- У неё шесть полос на панцире, от головы к хвосту, - без обычной похвальбы скромно пояснил доктор, - большие ласты, большая круглая голова, и она очень, очень тяжёлая.
За несколько лет жизни в России доктор Шеффер научился свободно говорить по-русски, но речь его портил неприятный металлический акцент.
- Невероятно! - пробормотал Швейковский, с преувеличенным восторгом глядя на доктора. - Два открытия в один день!
- Новый вид черепахи - это есть настоящее открытие, - неуступчиво поправил Шеффер.
Задетый его репликой, Лазарев тем не менее подавил чувство неприязни к самоуверенному доктору и с любезной улыбкой сказал:
- Как первооткрыватель вы, доктор, имели полное право дать имя новому виду черепахи.

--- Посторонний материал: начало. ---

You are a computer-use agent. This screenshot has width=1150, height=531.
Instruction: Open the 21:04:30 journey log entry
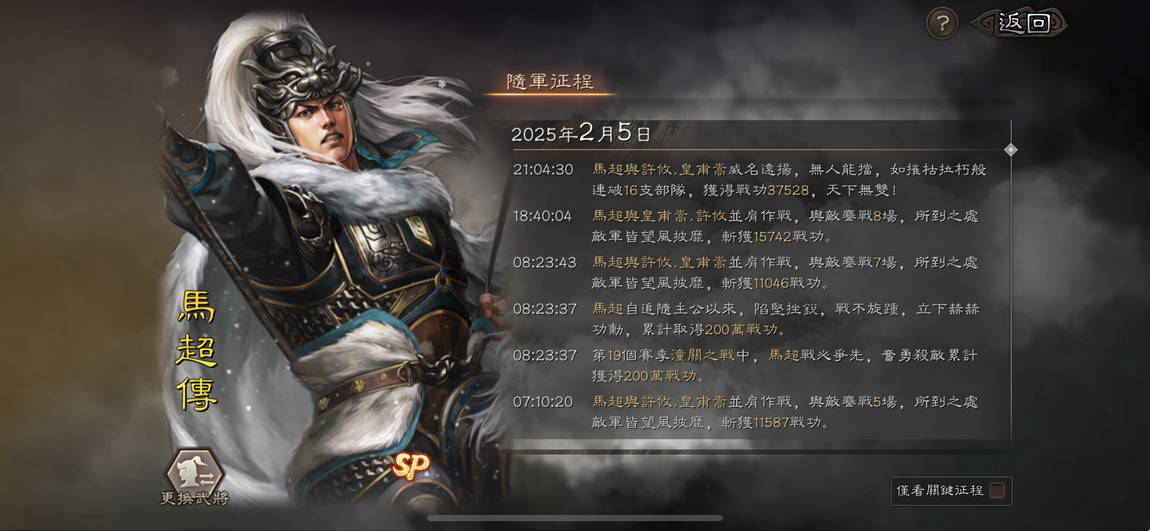click(x=750, y=180)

- Да, я дал ей имя, - гордо вскинул голову доктор. - Я назвал её черепахой Шеффера.
Длительное общение на борту корабля с доктором-немцем выработало у моряков "Суворова" своеобразный иммунитет против его причуд, но перед лицом столь гипертрофированного тщеславия они с трудом сохранили хладнокровие, уделив повышенное внимание пище. Лишь Павел Швейковский нашёл в себе силы продолжить игру и, очевидно намекая на малый рост и тщедушность Шеффера, отпустил изящную двусмысленность:
- Я считаю, доктор, что такая большая черепаха этого заслуживает. Вы хорошо позаботились о ней?
Кто-то поперхнулся, кто-то спрятал лицо в салфетку. Все застыли в ожидании.
- Её съела акула, - с траурным видом сообщил доктор. - Ваш матрос, - негодующе возвысил он голос, - плохо тащил мою черепаху, и акула сожрала её.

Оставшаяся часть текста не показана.